· Fachbeitrag · Vaterschaftsanfechtung
Beginn der Anfechtungsfrist bei Kenntnis von einem möglichen anderen Erzeuger
von RA Dr. Gudrun Möller, FA Familienrecht, Münster
Der Umstand, dass beim Geschlechtsverkehr mit einem anderen Mann als dem rechtlichen Vater Kondome benutzt wurden, schließt die Kenntnis von der Möglichkeit der Abstammung des Kindes von diesem anderen Mann nicht aus (BGH 11.12.13, XII ZR 58/12, n.v., Abruf-Nr. 140378). |
Sachverhalt
Die Parteien sind geschiedene Eheleute. Kurz nach der Eheschließung wurde der Sohn geboren. Die Klägerin, die während der Empfängniszeit auch Geschlechtsverkehr mit dem Zeugen H hatte, hat die Vaterschaft des Beklagten erfolgreich angefochten. Auf dessen Berufung hat das OLG die Klage abgewiesen. Dagegen richtet sich erfolglos die Revision der Klägerin.
Entscheidungsgründe
Nach § 1600b Abs. 1 S. 1 BGB kann die Vaterschaft binnen zwei Jahren gerichtlich angefochten werden. Die Frist beginnt nach § 1600b Abs. 1 S. 2 HS. 1 BGB mit dem Zeitpunkt, in dem der Berechtigte von den Umständen erfährt, die gegen die Vaterschaft sprechen, aber nicht vor der Geburt des Kindes, § 1600b Abs. 2 S. 1 BGB. Zu den Umständen, deren Kenntnis die Anfechtungsfrist in Lauf setzt, gehört i.d.R. bereits ein einmaliger außerehelicher Geschlechtsverkehr der Mutter während der gesetzlichen Empfängniszeit. Dies gilt auch, wenn der Ehemann ihr innerhalb dieser Zeit ebenfalls beigewohnt hat und es den Umständen nach nicht ausgeschlossen erscheint, dass das Kind aus der außerehelichen Beiwohnung stammt. Der Fristbeginn setzt nicht voraus, dass aufgrund der dem Anfechtenden bekannten Umstände die Vaterschaft eines Dritten wahrscheinlicher ist als die des Ehemanns (BGH FamRZ 06, 771, 772 m.w.N.). Allerdings gilt dies nicht uneingeschränkt. Vielmehr kommt es darauf an, ob sich aus der Tatsache des außerehelichen Verkehrs die nicht ganz fernliegende Möglichkeit der Abstammung des Kindes von einem Dritten ergibt. Ganz fernliegend kann dies sein, wenn der außereheliche Verkehr unter Begleitumständen stattgefunden hat, nach denen eine Empfängnis in hohem Maße unwahrscheinlich ist (BGH, a.a.O.).

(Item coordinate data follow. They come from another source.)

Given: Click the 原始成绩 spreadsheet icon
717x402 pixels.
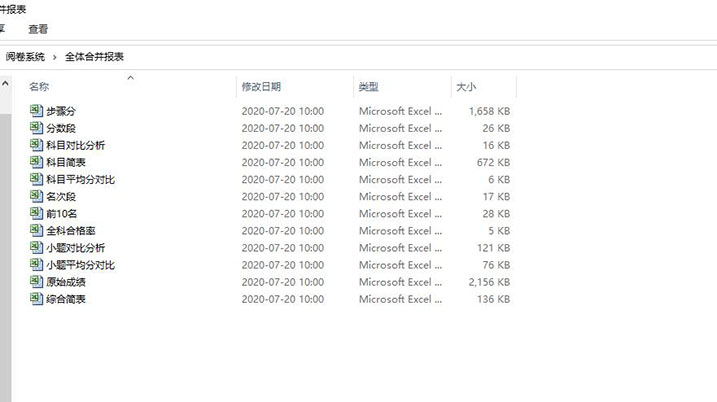Looking at the screenshot, I should tap(37, 282).
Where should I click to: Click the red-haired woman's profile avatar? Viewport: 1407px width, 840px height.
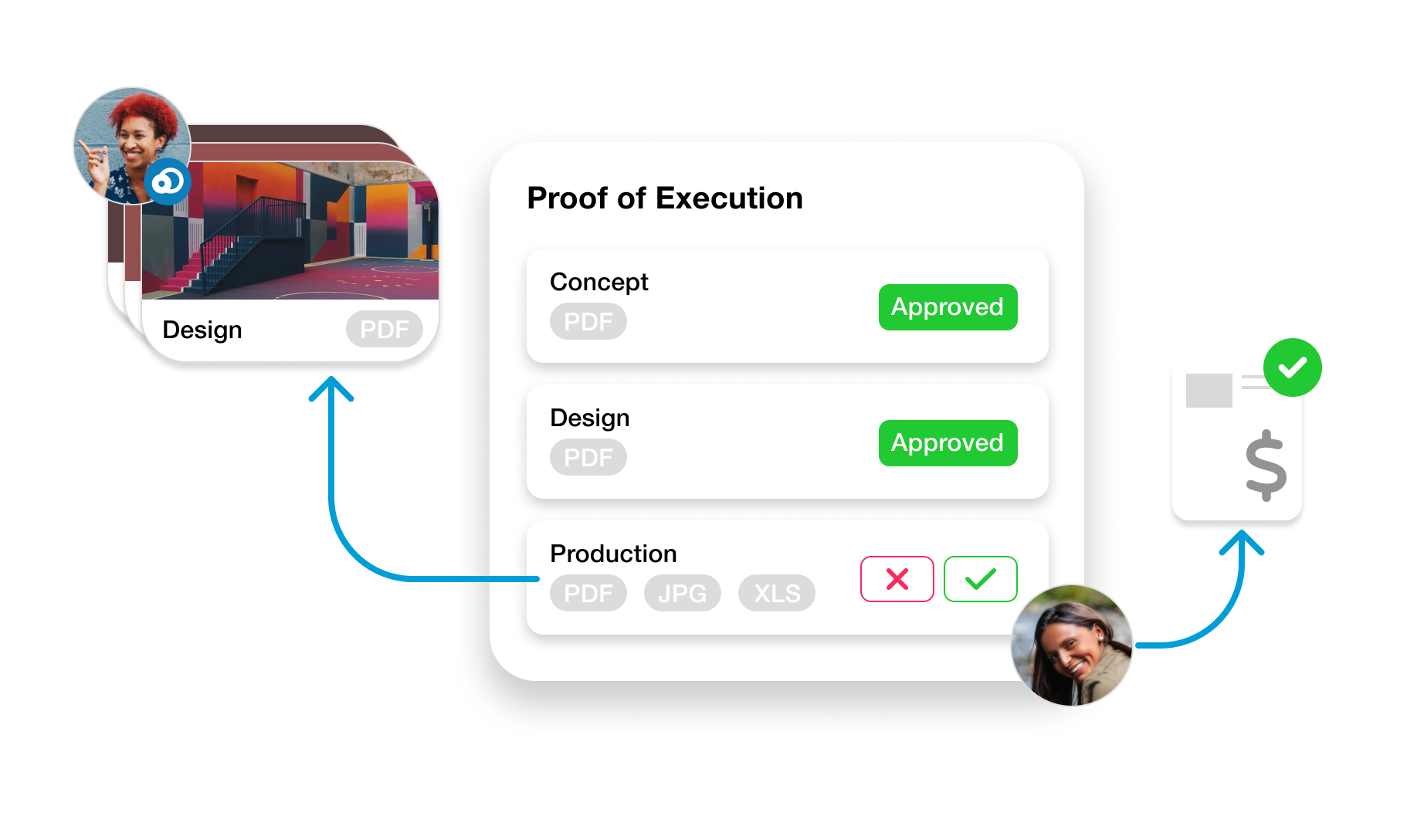[132, 146]
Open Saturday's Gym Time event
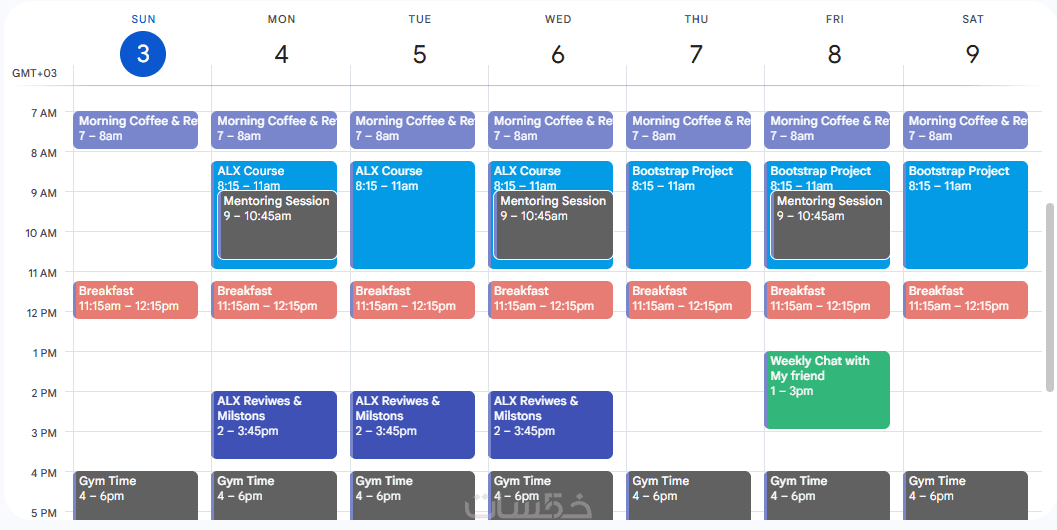This screenshot has height=530, width=1057. (x=965, y=495)
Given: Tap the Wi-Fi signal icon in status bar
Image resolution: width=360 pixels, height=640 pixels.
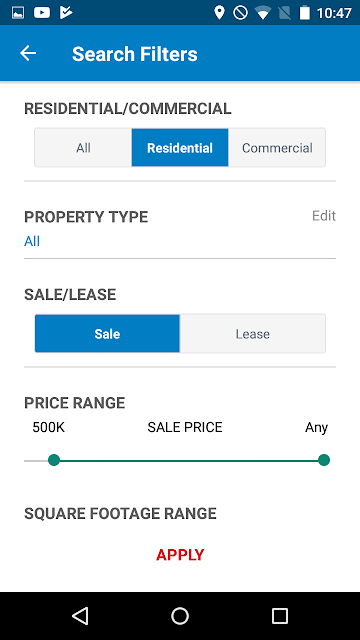Looking at the screenshot, I should coord(262,13).
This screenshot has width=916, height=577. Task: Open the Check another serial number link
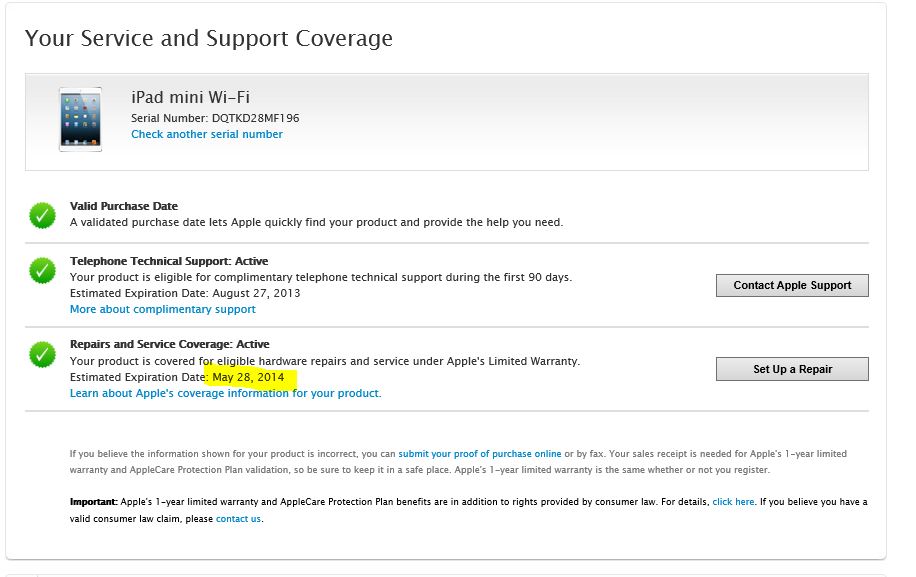tap(207, 134)
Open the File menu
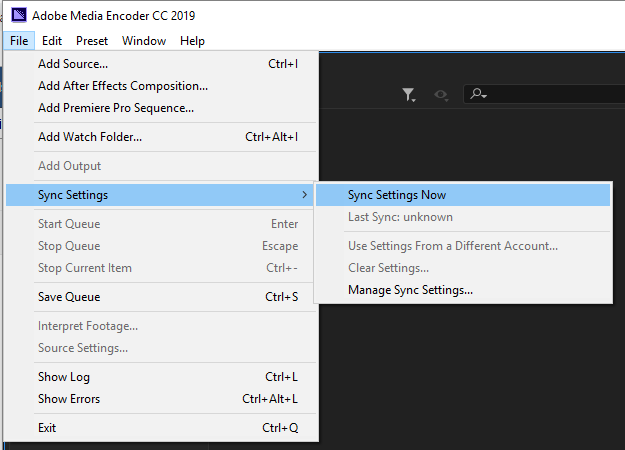This screenshot has height=450, width=625. coord(19,41)
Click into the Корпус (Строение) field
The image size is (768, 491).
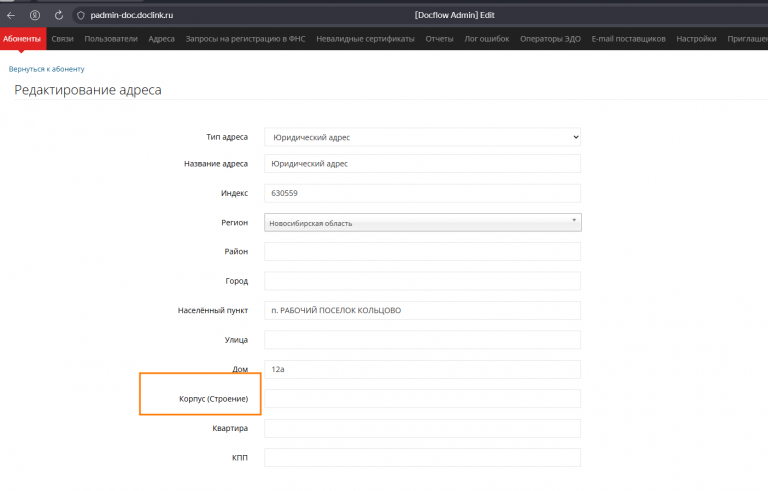422,399
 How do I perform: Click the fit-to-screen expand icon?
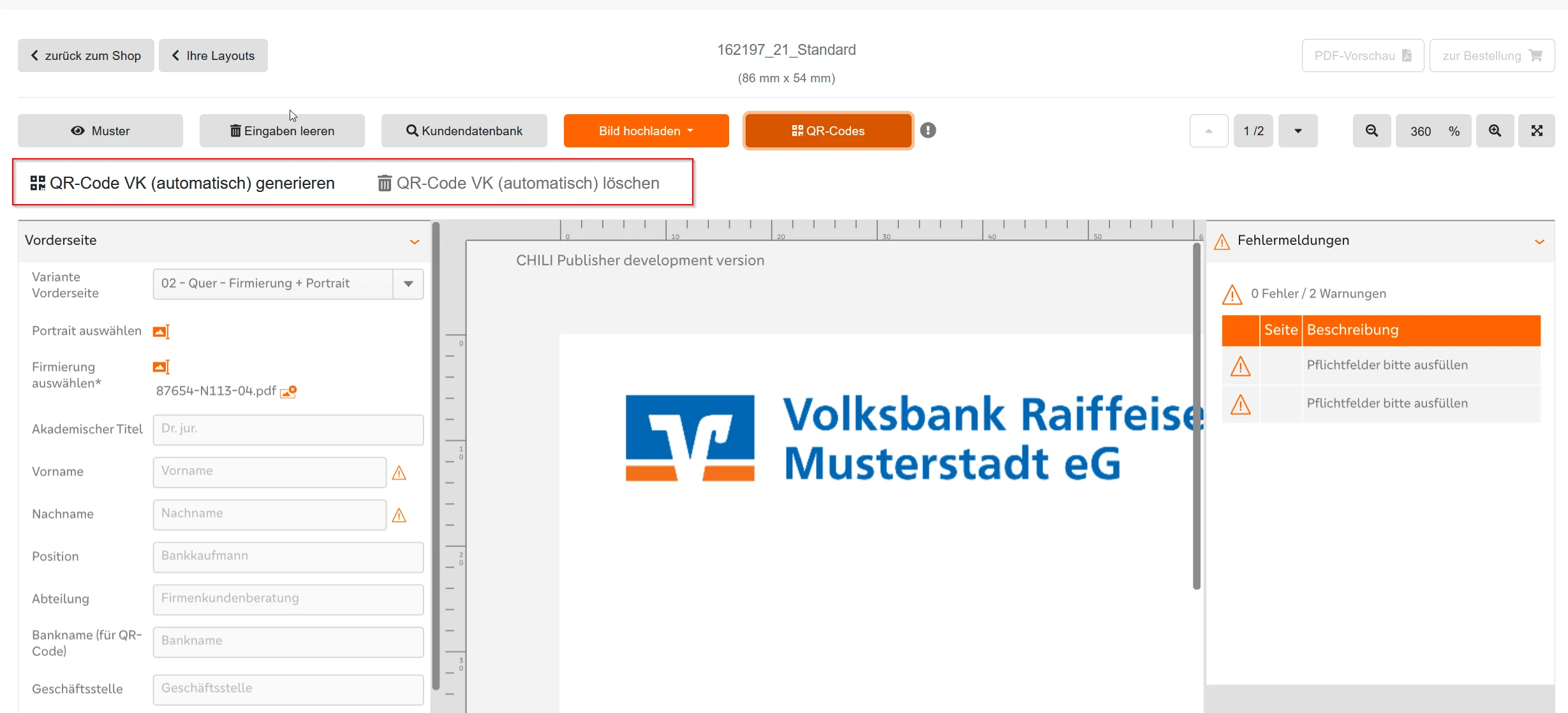[1537, 131]
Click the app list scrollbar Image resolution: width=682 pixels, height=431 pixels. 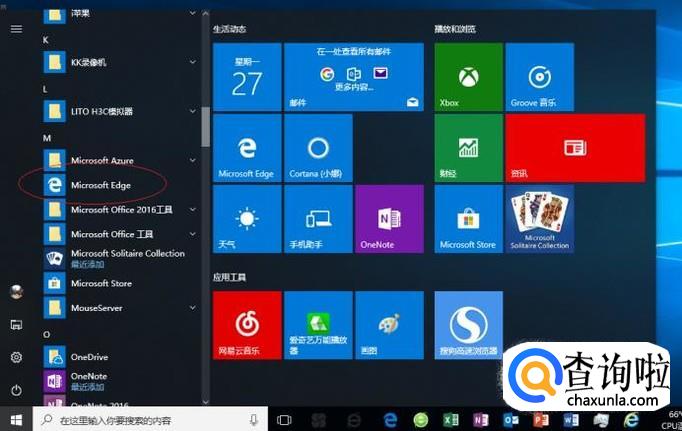(205, 125)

Bei der Frage, ob die dem Anfechtenden bekannt gewordenen Gesamtumstände die Möglichkeit der Vaterschaft eines anderen als nicht ganz fernliegend erscheinen lassen, ist auf die objektive Beurteilung aus der Sicht eines verständigen Betrachters abzustellen. Der Beurteilungsmaßstab ist nicht an medizinisch-naturwissenschaftlichen Spezialkenntnissen auszurichten. Denn diese können von einem Laien nicht erwartet werden. Vielmehr ist vom Erkenntnisstand auszugehen, der bei einem verständigen Laien i.d.R. erwartet werden kann (BGH, a.a.O.; FamRZ 90, 507, 509; 89, 169, 170).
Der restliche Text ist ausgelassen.